Schärfer und schärfer wurde sein Ton, bis er die ersten Möbelwagen losschickte, um andere Läden zu überfallen. Sein Traum war es, die Möbelherrschaft zu übernehmen. Die Stühle ließ er verfolgen. Sie wurden aus ihren Abteilungen fortgeschleppt, um sie in Stuhllagern unterzubringen.

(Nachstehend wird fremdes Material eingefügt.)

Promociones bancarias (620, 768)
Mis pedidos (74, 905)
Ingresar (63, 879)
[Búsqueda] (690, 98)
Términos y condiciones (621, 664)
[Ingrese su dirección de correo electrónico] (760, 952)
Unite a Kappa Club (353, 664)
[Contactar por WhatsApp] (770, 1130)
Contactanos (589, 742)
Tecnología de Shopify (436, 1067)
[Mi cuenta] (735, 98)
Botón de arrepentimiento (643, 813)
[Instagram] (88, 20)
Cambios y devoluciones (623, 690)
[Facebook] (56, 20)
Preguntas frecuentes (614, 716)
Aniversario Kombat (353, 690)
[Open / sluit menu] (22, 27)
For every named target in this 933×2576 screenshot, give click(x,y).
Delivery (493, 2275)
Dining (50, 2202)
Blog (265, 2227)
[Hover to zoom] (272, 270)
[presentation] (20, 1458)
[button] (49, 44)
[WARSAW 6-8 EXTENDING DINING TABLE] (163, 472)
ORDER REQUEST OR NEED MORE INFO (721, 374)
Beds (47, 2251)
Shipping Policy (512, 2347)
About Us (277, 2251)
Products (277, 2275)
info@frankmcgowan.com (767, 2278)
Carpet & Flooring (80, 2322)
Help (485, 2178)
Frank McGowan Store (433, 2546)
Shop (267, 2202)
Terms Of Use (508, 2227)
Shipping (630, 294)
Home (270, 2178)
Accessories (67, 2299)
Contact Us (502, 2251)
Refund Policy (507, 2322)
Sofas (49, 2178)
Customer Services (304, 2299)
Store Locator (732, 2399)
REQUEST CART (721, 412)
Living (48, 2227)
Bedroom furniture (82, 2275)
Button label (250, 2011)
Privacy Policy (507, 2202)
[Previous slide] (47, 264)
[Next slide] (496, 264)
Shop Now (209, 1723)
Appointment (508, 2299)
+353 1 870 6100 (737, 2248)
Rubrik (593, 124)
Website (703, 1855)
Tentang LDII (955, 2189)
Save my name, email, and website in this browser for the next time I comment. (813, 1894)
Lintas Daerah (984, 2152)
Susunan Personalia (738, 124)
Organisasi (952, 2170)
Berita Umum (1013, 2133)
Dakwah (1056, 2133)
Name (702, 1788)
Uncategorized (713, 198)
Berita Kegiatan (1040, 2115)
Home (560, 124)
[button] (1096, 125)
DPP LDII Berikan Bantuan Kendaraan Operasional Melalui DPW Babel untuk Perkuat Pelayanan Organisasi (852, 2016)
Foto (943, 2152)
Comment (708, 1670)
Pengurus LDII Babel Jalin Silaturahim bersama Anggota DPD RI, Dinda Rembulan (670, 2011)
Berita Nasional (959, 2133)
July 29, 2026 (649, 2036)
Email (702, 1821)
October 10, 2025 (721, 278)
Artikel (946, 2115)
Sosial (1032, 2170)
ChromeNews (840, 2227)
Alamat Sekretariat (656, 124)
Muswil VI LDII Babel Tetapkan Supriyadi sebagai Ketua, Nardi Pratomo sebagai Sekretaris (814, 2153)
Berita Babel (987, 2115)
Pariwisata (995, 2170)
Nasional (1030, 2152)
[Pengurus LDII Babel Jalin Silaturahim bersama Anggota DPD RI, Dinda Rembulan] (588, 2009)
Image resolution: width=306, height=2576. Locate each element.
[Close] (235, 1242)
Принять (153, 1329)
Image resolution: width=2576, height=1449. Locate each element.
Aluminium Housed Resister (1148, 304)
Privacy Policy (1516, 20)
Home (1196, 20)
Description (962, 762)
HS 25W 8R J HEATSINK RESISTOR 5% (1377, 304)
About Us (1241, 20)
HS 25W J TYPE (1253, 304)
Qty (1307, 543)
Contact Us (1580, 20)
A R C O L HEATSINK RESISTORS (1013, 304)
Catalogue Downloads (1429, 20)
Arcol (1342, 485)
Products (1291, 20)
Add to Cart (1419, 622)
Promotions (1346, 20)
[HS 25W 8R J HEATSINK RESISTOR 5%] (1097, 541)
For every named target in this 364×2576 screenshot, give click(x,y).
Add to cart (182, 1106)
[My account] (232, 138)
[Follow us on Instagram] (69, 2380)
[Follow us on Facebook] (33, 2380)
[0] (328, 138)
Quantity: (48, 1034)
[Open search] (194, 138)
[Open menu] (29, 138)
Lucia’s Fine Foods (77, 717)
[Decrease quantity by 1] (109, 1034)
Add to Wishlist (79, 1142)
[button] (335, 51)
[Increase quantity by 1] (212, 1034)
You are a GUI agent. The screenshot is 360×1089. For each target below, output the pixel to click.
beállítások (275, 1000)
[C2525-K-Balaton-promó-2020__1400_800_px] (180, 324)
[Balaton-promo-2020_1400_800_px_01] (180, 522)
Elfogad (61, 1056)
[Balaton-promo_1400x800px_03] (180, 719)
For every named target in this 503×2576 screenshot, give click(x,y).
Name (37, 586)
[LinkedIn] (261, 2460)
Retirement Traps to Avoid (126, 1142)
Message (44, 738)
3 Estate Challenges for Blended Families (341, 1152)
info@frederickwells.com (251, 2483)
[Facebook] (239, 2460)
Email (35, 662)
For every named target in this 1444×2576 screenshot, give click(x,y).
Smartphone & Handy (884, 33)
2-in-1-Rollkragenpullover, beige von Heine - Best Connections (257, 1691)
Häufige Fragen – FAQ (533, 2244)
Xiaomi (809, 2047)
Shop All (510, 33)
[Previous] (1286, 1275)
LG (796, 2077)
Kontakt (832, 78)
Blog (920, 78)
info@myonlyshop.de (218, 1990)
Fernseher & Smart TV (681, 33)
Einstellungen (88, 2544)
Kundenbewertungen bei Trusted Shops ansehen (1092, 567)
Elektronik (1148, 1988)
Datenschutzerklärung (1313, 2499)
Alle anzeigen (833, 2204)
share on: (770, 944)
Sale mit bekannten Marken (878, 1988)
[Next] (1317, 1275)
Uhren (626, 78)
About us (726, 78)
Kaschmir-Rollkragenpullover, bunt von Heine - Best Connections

Zum Glück für die Stühle gewannen schließlich ein amerikanisches und ein russisches Möbelhaus den Krieg und befreiten die Stühle.

Der Schreibtisch hatte sich mit seinen Schergen im Keller verbarrikadiert. Als er einsehen musste, dass sein sinnloser Feldzug verloren war, ließ er sich die Beine absägen, von einigen willigen Werkzeugen, und nach den Beinen die Tischplatte, bis er nicht mehr als Tisch zu erkennen war. Der kleinen Bart, den er sich an die vordere Tischkante hatte kleben lassen, und der die Möbel hatte einschüchtern sollen, flog verloren wie ein Vogel, der  im Winter die Abzweigung gen Süden verpasst hatte, durch die Kellerräume. Im Anschluss kam es zu den großen Möbelprozessen.

Der Kapitalismus hielt seinen Einzug im Möbelland und veränderte die Ausstellungslandschaft. Nie sollte das Verbrechen, das an den Stühlen verübt worden war, vergessen werden. Manche Stühle blieben im Möbelland, andere zogen in andere Möbelhäuser. Die im Möbelland blieben, musste man bewundern. Wie konnte man nur so stark sein, weiterhin unter den Möbeln zu stehen, die einen hatten zersägen lassen wollen? Die Zeit lief durch das Möbelhaus und ließ die Möbel altern, die Geschichten über den Schreibtisch verebbten allmählich. Stimmen, es sei alles gar nicht so schlecht unter dem Schreibtisch gewesen, gab es immer wieder.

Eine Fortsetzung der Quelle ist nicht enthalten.